Come è possibile, in particolare, favorire le esperienze delle “scuole aperte e partecipate”?
Come tutte le istituzioni democratiche anche la scuola è sottoposta a forti stress e vive una crisi di consenso: per questo occorre ripensarla e ridarle nuova centralità rispetto al raggiungimento di obiettivi collettivi. Oggi parliamo sempre più spesso di comunità educante, la scuola non viene pensata solo come erogatore di servizi formativi ma come una sorta di piattaforma per costruire la crescita della comunità intrecciando percorsi di welfare, di rigenerazione urbana e, ovviamente, di lotta alla povertà educativa. Un’infrastruttura sociale, dunque, che non sia aperta soltanto nelle ore didattiche e che sappia dialogare ogni giorno con il quartiere. La differenza, come sempre, la fanno prima di tutto le sensibilità di chi abita queste istituzioni: abbiamo bisogno di insegnanti e dirigenti scolastici coraggiosi e coraggiose, in grado di hackerare il senso delle istituzioni.

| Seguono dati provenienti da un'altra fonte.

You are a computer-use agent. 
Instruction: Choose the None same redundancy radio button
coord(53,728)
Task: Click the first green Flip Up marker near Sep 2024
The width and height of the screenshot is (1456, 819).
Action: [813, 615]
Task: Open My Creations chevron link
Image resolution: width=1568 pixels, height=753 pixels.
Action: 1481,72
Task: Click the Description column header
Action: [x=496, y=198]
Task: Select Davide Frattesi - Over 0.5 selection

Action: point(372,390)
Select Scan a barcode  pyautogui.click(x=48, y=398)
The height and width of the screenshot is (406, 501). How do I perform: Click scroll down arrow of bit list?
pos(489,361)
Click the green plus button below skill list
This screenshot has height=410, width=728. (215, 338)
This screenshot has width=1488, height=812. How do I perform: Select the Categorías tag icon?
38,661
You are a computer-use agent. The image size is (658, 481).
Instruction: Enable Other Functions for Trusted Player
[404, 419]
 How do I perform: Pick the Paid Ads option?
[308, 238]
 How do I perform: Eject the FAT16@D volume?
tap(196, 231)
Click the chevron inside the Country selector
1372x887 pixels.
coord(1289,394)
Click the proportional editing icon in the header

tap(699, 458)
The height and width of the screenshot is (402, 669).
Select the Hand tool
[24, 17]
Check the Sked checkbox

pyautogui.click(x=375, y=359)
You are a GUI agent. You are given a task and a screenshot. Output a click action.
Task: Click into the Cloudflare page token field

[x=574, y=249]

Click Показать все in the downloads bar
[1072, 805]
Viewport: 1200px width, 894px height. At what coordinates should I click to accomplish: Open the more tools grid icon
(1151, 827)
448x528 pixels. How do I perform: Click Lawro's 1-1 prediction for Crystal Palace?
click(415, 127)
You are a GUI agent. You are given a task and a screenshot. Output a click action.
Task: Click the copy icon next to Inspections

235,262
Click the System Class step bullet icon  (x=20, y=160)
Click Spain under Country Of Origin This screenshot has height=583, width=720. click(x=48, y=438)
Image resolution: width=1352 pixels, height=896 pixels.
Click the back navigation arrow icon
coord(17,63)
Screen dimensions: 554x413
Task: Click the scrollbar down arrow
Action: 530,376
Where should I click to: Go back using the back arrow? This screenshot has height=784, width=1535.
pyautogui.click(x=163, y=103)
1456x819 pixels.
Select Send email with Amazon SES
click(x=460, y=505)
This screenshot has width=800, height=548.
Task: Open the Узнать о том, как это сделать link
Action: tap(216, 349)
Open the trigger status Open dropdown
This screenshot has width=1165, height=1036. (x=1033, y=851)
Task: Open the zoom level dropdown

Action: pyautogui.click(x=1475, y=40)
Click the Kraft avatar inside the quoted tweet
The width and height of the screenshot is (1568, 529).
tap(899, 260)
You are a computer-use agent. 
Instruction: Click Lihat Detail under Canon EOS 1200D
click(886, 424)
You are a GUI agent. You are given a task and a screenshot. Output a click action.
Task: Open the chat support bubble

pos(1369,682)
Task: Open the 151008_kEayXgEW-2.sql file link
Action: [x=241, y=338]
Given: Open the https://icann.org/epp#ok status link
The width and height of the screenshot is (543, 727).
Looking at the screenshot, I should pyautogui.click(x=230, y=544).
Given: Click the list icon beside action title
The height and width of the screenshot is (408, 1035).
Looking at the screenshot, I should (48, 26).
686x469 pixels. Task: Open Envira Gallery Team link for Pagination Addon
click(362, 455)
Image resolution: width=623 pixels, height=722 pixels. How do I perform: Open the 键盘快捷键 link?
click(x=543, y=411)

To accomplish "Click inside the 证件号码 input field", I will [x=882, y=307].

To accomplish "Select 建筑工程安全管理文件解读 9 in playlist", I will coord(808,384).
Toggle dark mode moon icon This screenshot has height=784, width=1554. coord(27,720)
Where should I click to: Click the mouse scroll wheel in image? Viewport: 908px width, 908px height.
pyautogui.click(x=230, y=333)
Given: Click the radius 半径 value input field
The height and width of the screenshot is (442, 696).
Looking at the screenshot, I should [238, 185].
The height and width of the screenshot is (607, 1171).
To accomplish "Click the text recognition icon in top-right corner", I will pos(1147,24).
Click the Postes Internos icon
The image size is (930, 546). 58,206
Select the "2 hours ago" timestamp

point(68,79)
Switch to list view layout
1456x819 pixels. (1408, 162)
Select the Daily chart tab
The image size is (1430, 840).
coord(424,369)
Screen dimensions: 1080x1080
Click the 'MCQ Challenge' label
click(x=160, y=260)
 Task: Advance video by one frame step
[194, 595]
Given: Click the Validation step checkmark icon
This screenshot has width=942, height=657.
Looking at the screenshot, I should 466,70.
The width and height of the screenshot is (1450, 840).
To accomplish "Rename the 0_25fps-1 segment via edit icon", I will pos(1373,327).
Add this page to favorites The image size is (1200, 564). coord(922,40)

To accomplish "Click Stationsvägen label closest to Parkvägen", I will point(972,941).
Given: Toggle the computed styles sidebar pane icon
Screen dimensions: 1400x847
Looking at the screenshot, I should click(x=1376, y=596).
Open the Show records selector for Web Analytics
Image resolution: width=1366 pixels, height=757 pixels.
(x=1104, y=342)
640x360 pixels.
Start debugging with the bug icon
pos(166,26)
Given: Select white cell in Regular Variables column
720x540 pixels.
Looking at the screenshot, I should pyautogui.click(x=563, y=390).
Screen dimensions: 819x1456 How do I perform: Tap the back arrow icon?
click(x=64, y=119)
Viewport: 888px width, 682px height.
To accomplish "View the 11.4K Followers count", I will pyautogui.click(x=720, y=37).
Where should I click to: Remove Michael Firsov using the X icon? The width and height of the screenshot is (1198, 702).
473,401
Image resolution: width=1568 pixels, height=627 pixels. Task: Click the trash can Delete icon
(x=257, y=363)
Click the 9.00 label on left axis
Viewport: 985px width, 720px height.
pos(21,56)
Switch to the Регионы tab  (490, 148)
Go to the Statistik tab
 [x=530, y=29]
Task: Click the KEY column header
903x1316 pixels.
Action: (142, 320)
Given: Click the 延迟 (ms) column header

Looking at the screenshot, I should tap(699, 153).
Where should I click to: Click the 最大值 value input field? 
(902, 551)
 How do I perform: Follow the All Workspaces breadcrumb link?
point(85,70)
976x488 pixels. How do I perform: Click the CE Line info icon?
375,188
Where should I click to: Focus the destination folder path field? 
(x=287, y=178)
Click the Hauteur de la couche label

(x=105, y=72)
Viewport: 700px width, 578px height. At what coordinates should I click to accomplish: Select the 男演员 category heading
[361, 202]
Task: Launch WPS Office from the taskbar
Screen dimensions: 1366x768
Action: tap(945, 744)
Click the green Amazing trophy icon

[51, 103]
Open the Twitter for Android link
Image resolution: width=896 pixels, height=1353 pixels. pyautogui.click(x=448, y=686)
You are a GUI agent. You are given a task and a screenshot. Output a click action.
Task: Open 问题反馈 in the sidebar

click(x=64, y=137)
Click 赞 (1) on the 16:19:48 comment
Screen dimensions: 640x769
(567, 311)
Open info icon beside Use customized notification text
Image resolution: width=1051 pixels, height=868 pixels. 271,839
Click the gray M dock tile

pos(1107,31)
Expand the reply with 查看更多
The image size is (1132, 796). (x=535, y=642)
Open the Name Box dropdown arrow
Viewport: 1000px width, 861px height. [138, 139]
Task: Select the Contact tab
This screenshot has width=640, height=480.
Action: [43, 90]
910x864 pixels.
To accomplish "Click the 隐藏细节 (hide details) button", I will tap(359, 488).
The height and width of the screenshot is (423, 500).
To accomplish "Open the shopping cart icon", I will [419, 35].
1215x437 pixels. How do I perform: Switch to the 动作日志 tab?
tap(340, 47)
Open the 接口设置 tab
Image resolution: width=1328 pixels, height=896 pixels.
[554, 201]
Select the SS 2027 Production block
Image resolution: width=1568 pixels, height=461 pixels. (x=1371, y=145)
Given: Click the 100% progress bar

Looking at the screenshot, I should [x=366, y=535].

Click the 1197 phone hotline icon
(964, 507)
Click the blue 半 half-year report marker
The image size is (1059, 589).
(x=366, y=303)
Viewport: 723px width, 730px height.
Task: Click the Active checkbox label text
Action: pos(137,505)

Come rafforzare la partecipazione dei genitori?
Non ci sono ricette. Possiamo però creare alcune precondizioni per provare poi a innescare la partecipazione. Servono, ad esempio, leadership che interpretino il proprio ruolo in termini di servizio. Servono persone che siano disposte a praticare la prossimità, cioè a passare molto tempo nei territori, tra i problemi della vita di ogni giorno delle persone. Infine, servono luoghi nei quali le persone possono incontrarsi.